The Book That Inspired the Harlem Renaissance
This post on the book that inspired the Harlem Renaissance was first published in In Reading Color, our weekly newsletter focusing on literature by and about people of color. Sign up for it here!
I moved around quite a bit during my time as an undergrad student in NYC. It was part of school policy that we changed dorm rooms every year, which was irritating but let me experience different neighborhoods in Manhattan. My favorite neighborhood I lived in, though, was actually the one I moved to after I had stopped living in the dorms, in my last year at school. I lived in the 140s in Harlem, just a few blocks away from a small bridge that connected to the South Bronx.

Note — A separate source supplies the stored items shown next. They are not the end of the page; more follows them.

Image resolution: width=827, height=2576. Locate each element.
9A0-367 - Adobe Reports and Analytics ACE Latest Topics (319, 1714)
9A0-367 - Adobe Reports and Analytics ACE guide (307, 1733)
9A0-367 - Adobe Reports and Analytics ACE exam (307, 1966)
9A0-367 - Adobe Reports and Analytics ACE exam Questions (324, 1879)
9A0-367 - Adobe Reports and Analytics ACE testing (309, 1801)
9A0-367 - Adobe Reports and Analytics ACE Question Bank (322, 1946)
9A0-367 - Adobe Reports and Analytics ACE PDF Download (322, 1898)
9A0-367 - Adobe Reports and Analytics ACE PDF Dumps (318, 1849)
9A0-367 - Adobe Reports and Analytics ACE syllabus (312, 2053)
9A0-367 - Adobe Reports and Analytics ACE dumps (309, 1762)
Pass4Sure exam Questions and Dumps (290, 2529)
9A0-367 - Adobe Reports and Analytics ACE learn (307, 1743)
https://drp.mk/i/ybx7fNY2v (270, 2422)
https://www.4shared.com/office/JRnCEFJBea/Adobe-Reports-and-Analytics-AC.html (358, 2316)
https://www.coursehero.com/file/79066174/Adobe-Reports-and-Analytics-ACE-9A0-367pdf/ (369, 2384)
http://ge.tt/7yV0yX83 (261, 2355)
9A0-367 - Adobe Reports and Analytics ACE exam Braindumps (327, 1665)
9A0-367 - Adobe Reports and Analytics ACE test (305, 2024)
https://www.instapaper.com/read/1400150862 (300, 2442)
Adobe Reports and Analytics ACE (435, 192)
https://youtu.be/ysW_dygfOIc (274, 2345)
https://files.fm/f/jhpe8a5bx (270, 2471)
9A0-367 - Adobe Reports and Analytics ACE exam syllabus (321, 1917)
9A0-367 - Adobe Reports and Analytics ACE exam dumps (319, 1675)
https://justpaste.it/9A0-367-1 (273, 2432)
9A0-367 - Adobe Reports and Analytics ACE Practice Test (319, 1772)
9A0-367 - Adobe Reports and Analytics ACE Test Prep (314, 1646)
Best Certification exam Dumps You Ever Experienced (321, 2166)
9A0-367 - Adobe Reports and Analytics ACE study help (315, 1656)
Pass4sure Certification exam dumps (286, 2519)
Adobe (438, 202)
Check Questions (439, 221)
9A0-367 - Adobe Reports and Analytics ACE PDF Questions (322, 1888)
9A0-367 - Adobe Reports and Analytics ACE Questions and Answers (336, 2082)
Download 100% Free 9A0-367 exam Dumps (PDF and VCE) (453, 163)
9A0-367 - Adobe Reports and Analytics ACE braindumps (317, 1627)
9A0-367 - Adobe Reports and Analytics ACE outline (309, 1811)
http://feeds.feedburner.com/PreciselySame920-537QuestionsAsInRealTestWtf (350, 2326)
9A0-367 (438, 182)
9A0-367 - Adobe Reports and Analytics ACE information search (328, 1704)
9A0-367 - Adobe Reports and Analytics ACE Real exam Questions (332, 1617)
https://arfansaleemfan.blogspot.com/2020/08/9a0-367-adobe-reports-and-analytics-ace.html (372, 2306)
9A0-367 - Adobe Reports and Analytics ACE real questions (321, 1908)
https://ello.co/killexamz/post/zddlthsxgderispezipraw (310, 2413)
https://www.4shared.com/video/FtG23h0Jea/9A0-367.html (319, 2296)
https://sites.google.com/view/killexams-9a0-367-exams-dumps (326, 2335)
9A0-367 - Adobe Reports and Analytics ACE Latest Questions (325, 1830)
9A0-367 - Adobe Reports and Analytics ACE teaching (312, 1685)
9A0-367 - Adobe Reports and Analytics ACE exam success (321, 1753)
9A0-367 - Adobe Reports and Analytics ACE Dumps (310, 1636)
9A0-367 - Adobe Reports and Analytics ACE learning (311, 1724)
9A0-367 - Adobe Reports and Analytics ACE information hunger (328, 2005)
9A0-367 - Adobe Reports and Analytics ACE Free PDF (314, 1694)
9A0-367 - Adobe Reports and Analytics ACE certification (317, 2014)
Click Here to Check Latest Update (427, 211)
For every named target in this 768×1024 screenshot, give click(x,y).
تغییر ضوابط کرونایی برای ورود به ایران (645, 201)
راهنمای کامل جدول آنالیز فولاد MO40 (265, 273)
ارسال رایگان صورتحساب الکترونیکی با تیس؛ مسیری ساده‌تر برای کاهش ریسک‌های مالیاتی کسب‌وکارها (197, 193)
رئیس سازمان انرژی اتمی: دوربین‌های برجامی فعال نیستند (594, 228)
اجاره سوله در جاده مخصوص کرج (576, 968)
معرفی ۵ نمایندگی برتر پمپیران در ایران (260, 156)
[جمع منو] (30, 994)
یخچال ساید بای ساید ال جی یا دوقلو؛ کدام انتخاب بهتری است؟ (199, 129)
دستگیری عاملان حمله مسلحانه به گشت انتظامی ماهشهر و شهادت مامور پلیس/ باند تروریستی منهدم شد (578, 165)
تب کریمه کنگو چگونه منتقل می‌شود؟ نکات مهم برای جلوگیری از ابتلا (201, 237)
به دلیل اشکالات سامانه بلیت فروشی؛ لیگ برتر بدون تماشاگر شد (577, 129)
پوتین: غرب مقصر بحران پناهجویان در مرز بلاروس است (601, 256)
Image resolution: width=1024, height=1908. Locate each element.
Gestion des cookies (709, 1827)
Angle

What surprised me about living in Harlem was how similar to the South it was. Physically, it was very different of course, but interacting with the people carried a pleasant familiarity with it, one that I hadn’t realized I’d been missing living in other neighborhoods in lower Manhattan. This makes sense as much of Harlem was populated by the Great Migration, when millions of Black Americans journeyed from the South in search of jobs and opportunity.
This migration was largely responsible for what would become known as the Harlem Renaissance. The Harlem Renaissance was a period of time between the mid 1910s to the 1930s, by some accounts, that saw a great explosion of Black culture centered in Harlem.
I love the Harlem Renaissance. For all the obvious things it did for Black culture, like giving it its own stage, but also for how it contained The Black Experience. Black literature, art, music, and philosophy were explored and in conversation with each other. Differing viewpoints on ideologies were expressed and there was a thriving queer scene that had what we now know as drag balls— Langston Hughes called them “Spectacles in Color” and described them as a “ball where men dress as women and women dress as men,” where, awards were given to the most lavishly dressed.
In addition to Langston Hughes, many other authors of classic Black literature were active during this time, like W.E.B. DuBois, Zora Neale Hurston, Nella Larsen, Claude McKay, and Marcus Garvey. But there was one author in particular who many credit as having written the book that ushered in the Harlem Renaissance, especially as it related to literature, and that was Jean Toomer.
Toomer’s Cane was written in 1923 to some critical acclaim, but wasn’t widely read. This might have been because it didn’t quite have the stereotypical portrayal of Black people that many white audiences wanted to see, nor did it drown itself in the respectability that many Black audiences wanted. Instead, it showed southern Black people as full people. Nuanced and complex. The experimental structure of Cane lent itself to this feeling of complexity, with its mixture of prose in the form of vignettes and poetry.
The triptych starts in the rural Black South, where it explores the vulnerability of Black women and men, with an emphasis on sexuality and self-actualization, or a lack thereof. The destructive nature of racial hatred is shown, as is self-destruction. Men fill emotional voids with sex, alcohol, and a desire for material goods, and women are “ripened too soon.”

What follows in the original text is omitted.